Infancia y democracia: el país que escucha desde abajo crece hacia arriba
Cuando los niños dominicanos exigen ser escuchados

En El Seibo, una niña me miró a los ojos después de participar en la consulta y me preguntó con una mezcla de inocencia y coraje:
—"Tío Pablo, ¿uno puede ser presidente aunque tenga miedo a hablar?"
En su voz no había ambición. Había esperanza. Y también había una herida: la de haber crecido en un país donde hablar muchas veces no sirve de nada. Donde la palabra de los pequeños se pierde en los techos altos del poder, sin encontrar respuesta ni eco. Esa pregunta no fue una anécdota suelta: fue una interpelación política, una revelación moral, una propuesta de país.
Esa niña, como miles de niños y niñas en toda la República Dominicana, participó en el Congreso de Niñas, Niños y Adolescentes que organizamos desde la Defensoría del Pueblo. Más que un evento, fue una decisión de Estado: escuchar con seriedad a quienes nunca se les ha escuchado con responsabilidad. Durante tres meses, más de 10,000 niños fueron consultados en 32 provincias. Sus voces, sus dibujos, sus palabras no fueron interpretadas: fueron respetadas. Esa escucha profunda, no decorativa, es el primer peldaño de la democracia.

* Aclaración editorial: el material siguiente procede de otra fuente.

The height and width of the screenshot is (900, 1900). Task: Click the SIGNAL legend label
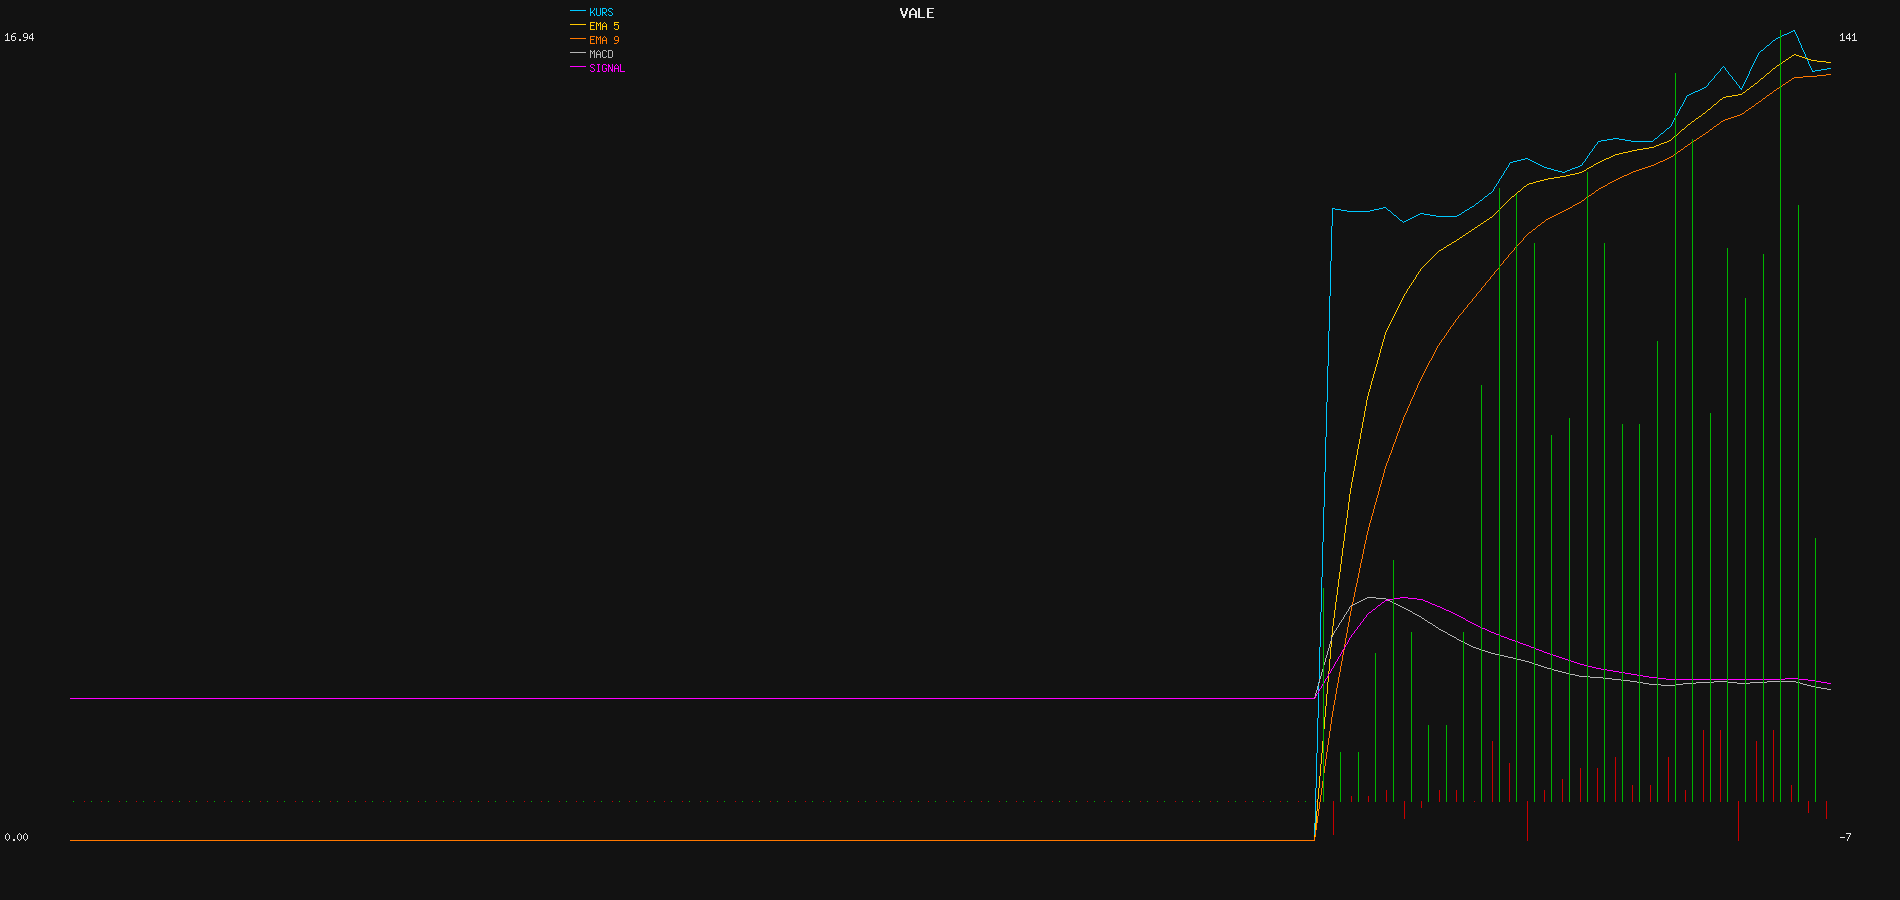point(607,68)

Porque la democracia no se mide solo en elecciones. También se mide en acceso, representación y redistribución. Según datos de UNICEF, el 63 % de la niñez dominicana vive en condiciones de vulnerabilidad. Y según el PNUD, más del 52 % de los hogares con niñas y niños en zonas rurales carecen de acceso regular a servicios básicos. La exclusión de su voz es un síntoma más de su exclusión social. Y revertir eso exige algo más que discursos: exige voluntad institucional, reformas concretas y una visión de país.
No estamos solos en este desafío. Países como Noruega y Escocia han integrado la participación infantil en sus sistemas de presupuesto público y urbanismo escolar. En Finlandia, el Consejo Nacional de la Infancia tiene incidencia vinculante en la agenda legislativa. No se trata de copiar modelos, sino de entender que una democracia madura escucha a su infancia no como ornamento, sino como poder constituyente en formación.

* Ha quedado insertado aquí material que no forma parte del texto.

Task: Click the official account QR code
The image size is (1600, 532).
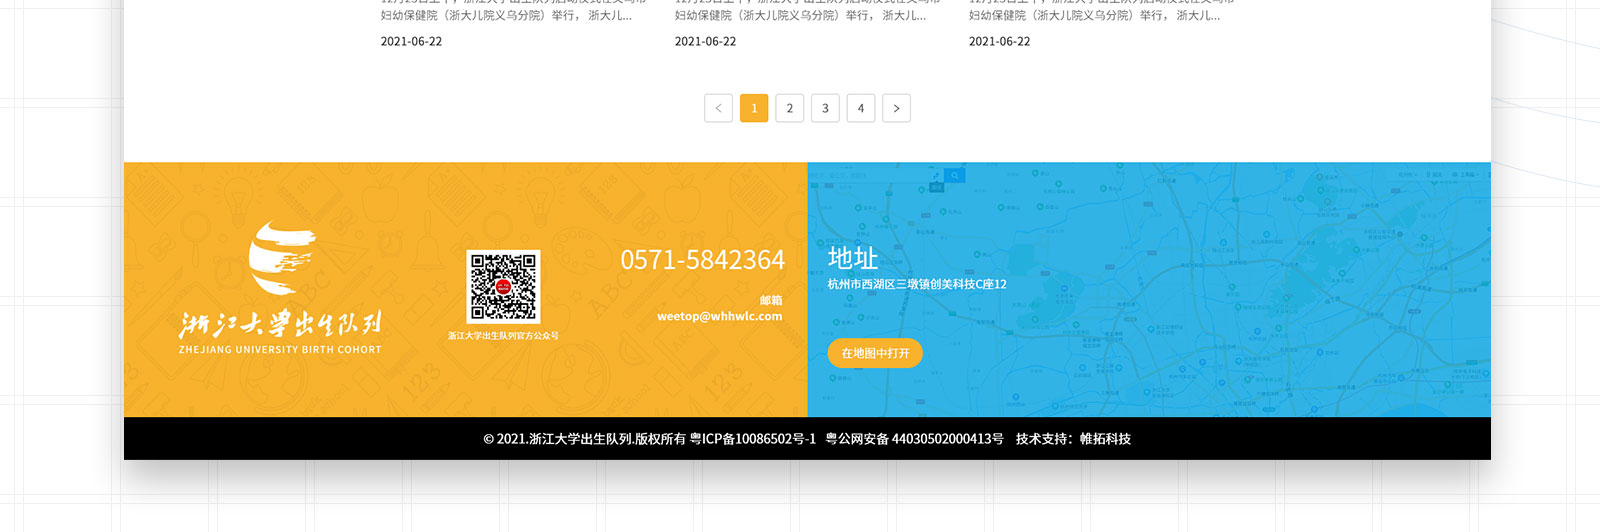Action: tap(503, 286)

Lo establece el Artículo 12 de la Convención sobre los Derechos del Niño. Lo respalda el Artículo 8 de nuestra Constitución. Pero más allá del derecho jurídico, hay una verdad política que hemos aprendido en esta consulta: cuando la niñez habla, no pide caridad; propone justicia. Sus propuestas no son ilusiones ingenuas. Son diagnósticos sociales sin filtros, hechos con crayones. Y tienen más valor democrático que muchos informes oficiales.
En Por el Bien Común escribí: "El Estado que no invierte en escuchar a su gente termina gobernando sobre el silencio. Y el silencio no construye República: la desmantela en pedazos invisibles."
Hoy lo reafirmo. Escuchar a la niñez no es una política social: es una decisión estructural. Un país que les da voz se prepara para tener ciudadanos críticos, empáticos y conscientes. Un país que los ignora cultiva la desconfianza desde temprano.
La pregunta de aquella niña sigue latiendo en mi libreta: ¿uno puede ser presidente aunque tenga miedo a hablar?
Y mi respuesta, después de todo lo que he visto, es esta:
Sí, se puede. Porque el coraje no es hablar sin miedo, sino hablar a pesar del miedo. Y porque un país solo será verdaderamente libre cuando todas sus niñas y niños tengan la certeza de que su voz también construye democracia.
Por eso, en cada política que impulsemos, en cada reforma que propongamos, en cada decisión que tomemos, llevaremos sus palabras como brújula y como mandato.
Porque este país —si quiere ser justo— tiene que aprender a escucharse desde abajo.